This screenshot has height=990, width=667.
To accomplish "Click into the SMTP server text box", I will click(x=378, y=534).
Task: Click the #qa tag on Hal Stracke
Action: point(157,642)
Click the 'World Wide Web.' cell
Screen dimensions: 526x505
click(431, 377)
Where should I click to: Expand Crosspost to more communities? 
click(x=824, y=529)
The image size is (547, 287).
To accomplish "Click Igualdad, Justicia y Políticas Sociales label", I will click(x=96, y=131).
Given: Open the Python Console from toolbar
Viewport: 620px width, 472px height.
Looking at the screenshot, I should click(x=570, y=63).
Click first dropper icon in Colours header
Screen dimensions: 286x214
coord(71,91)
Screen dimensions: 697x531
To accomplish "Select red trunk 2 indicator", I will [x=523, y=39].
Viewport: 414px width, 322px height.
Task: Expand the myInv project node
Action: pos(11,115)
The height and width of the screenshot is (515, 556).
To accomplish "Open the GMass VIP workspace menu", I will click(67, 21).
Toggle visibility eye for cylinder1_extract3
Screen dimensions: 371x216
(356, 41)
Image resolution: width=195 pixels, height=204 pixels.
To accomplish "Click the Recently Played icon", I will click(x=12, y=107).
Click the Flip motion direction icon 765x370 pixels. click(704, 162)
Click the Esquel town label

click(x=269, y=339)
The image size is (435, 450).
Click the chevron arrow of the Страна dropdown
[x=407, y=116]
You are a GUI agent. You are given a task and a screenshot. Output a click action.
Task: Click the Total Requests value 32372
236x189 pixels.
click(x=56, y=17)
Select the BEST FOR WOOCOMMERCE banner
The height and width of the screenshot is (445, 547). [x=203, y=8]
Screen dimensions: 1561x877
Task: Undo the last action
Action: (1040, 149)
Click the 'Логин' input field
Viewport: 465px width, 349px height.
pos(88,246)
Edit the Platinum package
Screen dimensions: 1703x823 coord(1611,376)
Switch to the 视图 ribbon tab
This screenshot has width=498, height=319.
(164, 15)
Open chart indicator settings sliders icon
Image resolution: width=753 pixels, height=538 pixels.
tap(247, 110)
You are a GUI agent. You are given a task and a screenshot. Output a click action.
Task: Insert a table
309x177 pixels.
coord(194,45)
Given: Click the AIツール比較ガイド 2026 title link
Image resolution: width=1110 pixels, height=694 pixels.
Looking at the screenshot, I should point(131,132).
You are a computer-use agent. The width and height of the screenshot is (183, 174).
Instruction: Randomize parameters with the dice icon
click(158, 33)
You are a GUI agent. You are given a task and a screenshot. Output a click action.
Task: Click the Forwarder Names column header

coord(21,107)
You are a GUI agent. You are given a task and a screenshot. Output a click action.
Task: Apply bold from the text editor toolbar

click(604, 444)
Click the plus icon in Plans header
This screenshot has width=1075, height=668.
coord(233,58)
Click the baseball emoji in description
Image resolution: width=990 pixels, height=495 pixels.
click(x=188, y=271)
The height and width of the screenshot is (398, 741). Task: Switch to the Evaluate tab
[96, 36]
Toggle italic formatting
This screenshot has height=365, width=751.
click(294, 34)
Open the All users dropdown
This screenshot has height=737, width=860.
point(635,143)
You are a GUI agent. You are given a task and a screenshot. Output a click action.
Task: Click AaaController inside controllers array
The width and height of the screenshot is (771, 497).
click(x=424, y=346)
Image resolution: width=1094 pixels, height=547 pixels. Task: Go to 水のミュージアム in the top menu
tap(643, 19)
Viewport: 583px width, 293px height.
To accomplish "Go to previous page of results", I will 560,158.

::::

▶ [Exercise goal]: Extract every line from the records above that contains the word "size".

▶ [The completed task]:
The image size is (547, 287).
The image size is (435, 450).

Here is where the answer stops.